6. Running Redis, Elasticsearch, and Spring Servers
In the last stage, to run the Redis server, Elasticsearch, and Spring applications, Docker Compose is used. In the docker-compose.yaml file, there is a configuration for each service that will be run.
version: "3.8"
services:
redis:
image: redis:7.2.3
container_name: redis-container
ports:
- "6379:6379"
elasticsearch:
image: docker.elastic.co/elasticsearch/elasticsearch:7.16.3
container_name: elasticsearch-container
environment:
- discovery.type=single-node
- cluster.name=product_index
ports:
- "9200:9200"
spring-app:
build: .
depends_on:
- redis
- elasticsearch
ports:
- "8080:8080"
command: "./wait-for-it.sh elasticsearch:9200 -- mvn spring-boot:run"
The environment configuration includes the discovery.type=single-node option which indicates that the Elasticsearch node is running in single-node mode. In addition, a cluster name is given with cluster.name=product_index. Port 9200 is used to communicate with Elasticsearch.
The Spring application is set up in Docker Compose by building an image using a Dockerfile (build: .). The service has dependencies on Redis and Elasticsearch (depends_on). The exposed external port is 8080, and before running the Spring application with the mvn spring-boot:run command, a wait is performed until the Elasticsearch service is considered ready using the wait-for-it.sh script. Once the configuration is complete, the complete infrastructure, including Redis, Elasticsearch, and the Spring application, can be run simultaneously with the docker-compose up -d command.
To test the functionality, you can add new data through Postman using the /products endpoint with the POST method. After adding the data, check the results in Elasticsearch via the Elasticsearch host URL, which is http://localhost:9200/product_index/_search?q=*.

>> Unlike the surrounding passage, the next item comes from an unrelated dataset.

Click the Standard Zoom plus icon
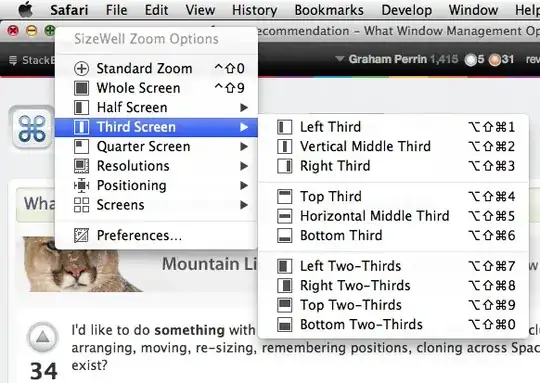This screenshot has width=540, height=383. tap(82, 69)
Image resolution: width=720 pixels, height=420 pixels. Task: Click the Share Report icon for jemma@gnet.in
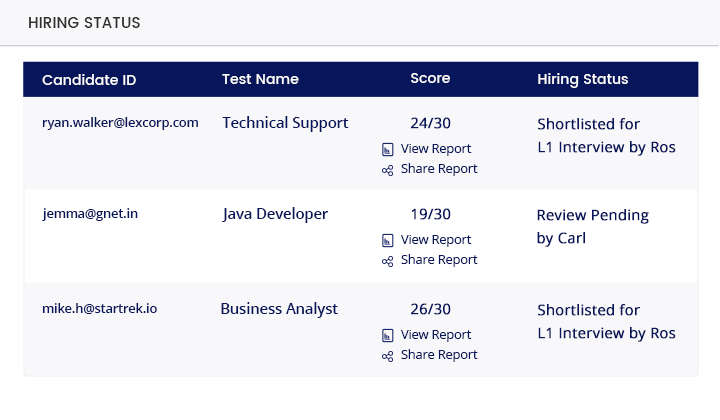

If successful, the new data should appear. Next, you can test the new endpoint created earlier by visiting http://localhost:8080/products/es/Samsung.

With these steps, you can ensure that the integration between Spring, Elasticsearch, and Redis is working properly, enabling query-based data retrieval with high responsiveness.
In our project, we successfully integrated Elasticsearch as a search engine with a simple Spring CRUD application. Through steps such as setting up dependencies, customizing the entity model, configuring the repository, adding services for search with queries, and running the entire infrastructure using Docker Compose, this project provides a complete overview of the Elasticsearch implementation.
Elasticsearch offers great benefits in the industrialized world with several key advantages. The search engine is capable of handling and providing fast access to large and complex data. With features such as efficient search processing, deep analytics capabilities, and ease of scalability, Elasticsearch is an invaluable tool in simplifying data search and analysis across industries. Its implementation can positively impact the performance, scalability and accuracy of real-time accessible information, helping companies make smarter data-driven decisions and be responsive to market changes. Therefore, the use of Elasticsearch in the industry is not just an option, but a necessity to improve the efficiency, accuracy, and competitiveness of companies in this digital era.